Explicit logic is a great tradition similar to that of classical and intuitionistic
logic. Due to its very explicitness, it is the most challenging of the
three, and the one most closely connected with Computer Science. Languages
whose most natural semantics are in explicit logic include functional programming
languages, PROLOG, together with theorem provers such as Nuprl, HOL, Coq,
etc.
From the point of view of logic, every computation is a deduction from
initial premises in a suitable associated formal system. From the point
of view of Computer Science, every deduction is an execution sequence of
a computation with the premises as initial data. The "Greats" (Brouwer,
Kolmogorov, Goedel) raised in the 1930's a complex of fundamental questions
of explicit logic which we can now characterize as determining the exact
relation between deduction and computation. One such fundamental relation,
stemming from the consistency proofs of Gentzen, has already become a cornerstone
of Computer Science. This is the Curry-Howard Isomorphism between typed
lambda-terms and intuitionistic deductions.
The Curry-Howard Isomorphism does not of itself capture the self-referential
mechanisms available in deductions in sufficiently rich formal systems and in
programming languages. Our discovery of a natural system of self-referential
proof terms, which we call "proof polynomials", was essential in our solution
to the famous open problem of Goedel (1933) concerning formalization of provability
(cf.
major scientific accomplishments).
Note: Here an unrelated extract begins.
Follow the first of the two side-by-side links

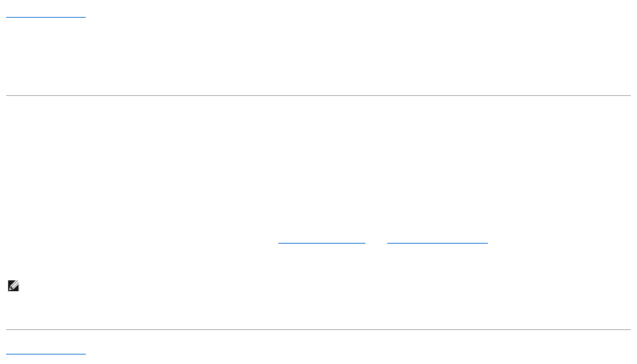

Proof polynomials
considerably extend the Curry-Howard Isomorphism and lead to a joint calculus
of propositions and proofs which unifies several previously unrelated areas.
We will explain our solution, and why it changes our conception of the appropriate
syntax and semantics for typed programming languages, automated deduction and
formal verification, reasoning about knowledge, nonmonotonic reasoning.